Néstor Montelongo

Personal information
- Full name: Néstor Mario Montelongo
- Date of birth: 20 February 1955
- Place of birth: Montevideo, Uruguay
- Date of death: 10 May 2021 (aged 66)
- Position(s): Right back, striker

Senior career*
- Years: Team / Apps / (Gls)
- 1973–1978: Colón
- 1979–1981: Montevideo Wanderers
- 1982–1984: Peñarol
- 1985–1986: Nacional
- 1986–1987: Racing
- Bella Vista

International career
- 1979–1985: Uruguay / 36 / (0)

Medal record
Representing Uruguay
Copa América
| Winner | 1983 |  |
CONMEBOL–UEFA Cup of Champions
| Runner-up | 1985 France |  |

= Néstor Montelongo =

Uruguayan footballer (1955–2021)

Néstor Mario Montelongo (20 February 1955 – 10 May 2021) was an Uruguayan footballer who played as a right back and striker.

==Career==
Born in Montevideo, Montelongo played club football for Colón, Montevideo Wanderers, Peñarol, Nacional, Racing and Bella Vista.

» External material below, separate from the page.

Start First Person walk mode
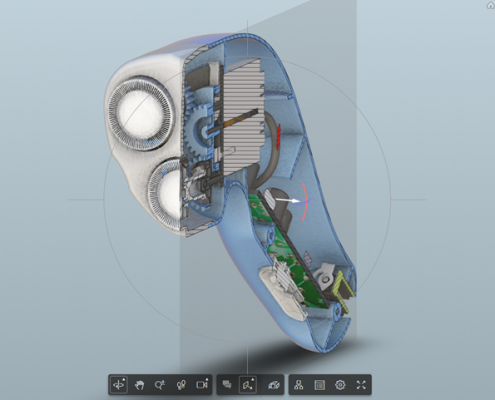This screenshot has width=495, height=400. point(181,385)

He began his career as a striker, before being converted to a right back with Wanderers.

He also earned 36 caps for the Uruguay national team between 1979 and 1985, winning the 1983 Copa América.

==Personal life==
After returning to Uruguay from Argentina, he set up a textiles business.

He died on 10 May 2021, aged 66.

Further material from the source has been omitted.